Au cours des derniers jours, je me suis souvent surprise à rêver de la Thaïlande, cet endroit qui a marqué à jamais mon être en me faisant vivre des moments extraordinairement simples mais tellement colorés, m’offrant du coup un bonheur rempli de presque rien. Je veux me promener en motocyclette une autre fois, au bord de la mer, je veux me sentir vivante à nouveau, comme je m’étais sentie une fois, un masque et un tube au visage, des palmes dans les pieds, au milieu de des dizaines de bandes différentes de poissons, nageant dans une eau transparente, seule dans une baie turquoise, sentant la chaleur des rayons du soleil me réchauffer la nuque. Je veux posséder une autre fois le sentiment de liberté totale ressentie, en moto, perdue à travers les nuages cotonneux des hautes montagnes du Vietnam, sentant les gouttelettes du ciel se déposer sur mon visage alors que je les traverse.
Ce voyage au Japon n’en est plus un. Je vis ici, ma carte d’identification me rappelle chaque jour que je suis maintenant une résidente d’Osaka, et l’excitation me manque. Je pense que la fièvre de l’aventure est à son apogée, ma passion pour l’aventure coule maintenant dans mes veines, et la sédentarité m’étouffe. Je me rappelle mon inquiétude avant de quitter pour le Japon, le soir avant mon départ, alors je patinais avec ma sœur près de la maison, parce que je savais. Je savais le nombre de temps qu’il m’avait fallu pour me sentir bien à Montréal, bien dans mon quotidien, bien sans la pensée constante de quitter. Et je sais que mon retour sera aussi exigeant que le précédent. Mais le fait d’être installée ici, le fait de ne pas bouger m’aidera peut-être à accepter davantage mon retour au bercail, à la fin de l’été.

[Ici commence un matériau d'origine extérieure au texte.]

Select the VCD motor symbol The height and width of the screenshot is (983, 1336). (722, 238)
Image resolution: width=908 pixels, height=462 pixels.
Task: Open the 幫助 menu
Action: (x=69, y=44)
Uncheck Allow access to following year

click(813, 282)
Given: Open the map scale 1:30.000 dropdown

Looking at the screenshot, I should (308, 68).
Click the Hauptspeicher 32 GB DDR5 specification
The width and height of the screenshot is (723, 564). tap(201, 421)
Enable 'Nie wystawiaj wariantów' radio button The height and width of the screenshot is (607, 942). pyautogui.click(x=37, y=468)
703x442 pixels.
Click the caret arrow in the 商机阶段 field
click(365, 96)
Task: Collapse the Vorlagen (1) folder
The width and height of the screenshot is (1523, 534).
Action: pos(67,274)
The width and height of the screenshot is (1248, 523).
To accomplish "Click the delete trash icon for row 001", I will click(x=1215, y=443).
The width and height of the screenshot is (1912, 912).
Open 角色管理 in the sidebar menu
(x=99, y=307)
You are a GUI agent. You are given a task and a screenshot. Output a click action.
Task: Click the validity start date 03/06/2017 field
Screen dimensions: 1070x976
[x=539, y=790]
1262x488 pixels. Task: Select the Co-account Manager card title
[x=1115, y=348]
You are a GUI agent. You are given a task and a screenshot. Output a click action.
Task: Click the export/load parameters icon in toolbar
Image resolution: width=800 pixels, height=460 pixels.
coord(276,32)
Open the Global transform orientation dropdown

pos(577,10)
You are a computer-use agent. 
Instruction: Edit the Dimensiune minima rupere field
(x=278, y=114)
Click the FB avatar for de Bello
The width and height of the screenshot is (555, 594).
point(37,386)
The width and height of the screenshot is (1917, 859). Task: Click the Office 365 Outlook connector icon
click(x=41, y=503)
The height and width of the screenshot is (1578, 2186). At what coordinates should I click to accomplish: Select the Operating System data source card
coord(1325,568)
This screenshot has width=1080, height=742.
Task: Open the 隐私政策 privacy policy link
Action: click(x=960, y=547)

Hier, nous sommes allés à Kobe en train. De la gare de train, j’ai marché jusqu’au bord de la mer, me suis assise près de l’eau. Il faisait beau et le soleil transperçait l’eau, me permettant d’apercevoir des méduses, tout près de moi. Je les enviais. J’avais envie de leur crier ‘qu’est-ce que vous faites ici, sur le bord du quai, alors que vous avez toute la mer? Vous pourriez vous rendre jusqu’en Malaysie, rien ne vous retiens’. Puis j’ai réalisé que j’étais dans la même situation. J’ai terminé mes études universitaires, j’ai reçu mon diplôme il a quelques semaines, je suis ici par choix, pour l’expérience. Je pourrais être ailleurs mais je choisis d’être ici. Oui, c’est difficile. Oui, je ne me sens pas toujours bien. Oui, récemment ma famille me manque, mes amis me manque, la nourriture me manque, l’aventure aussi. Mais ce voyage en reste une, malgré sa métamorphose.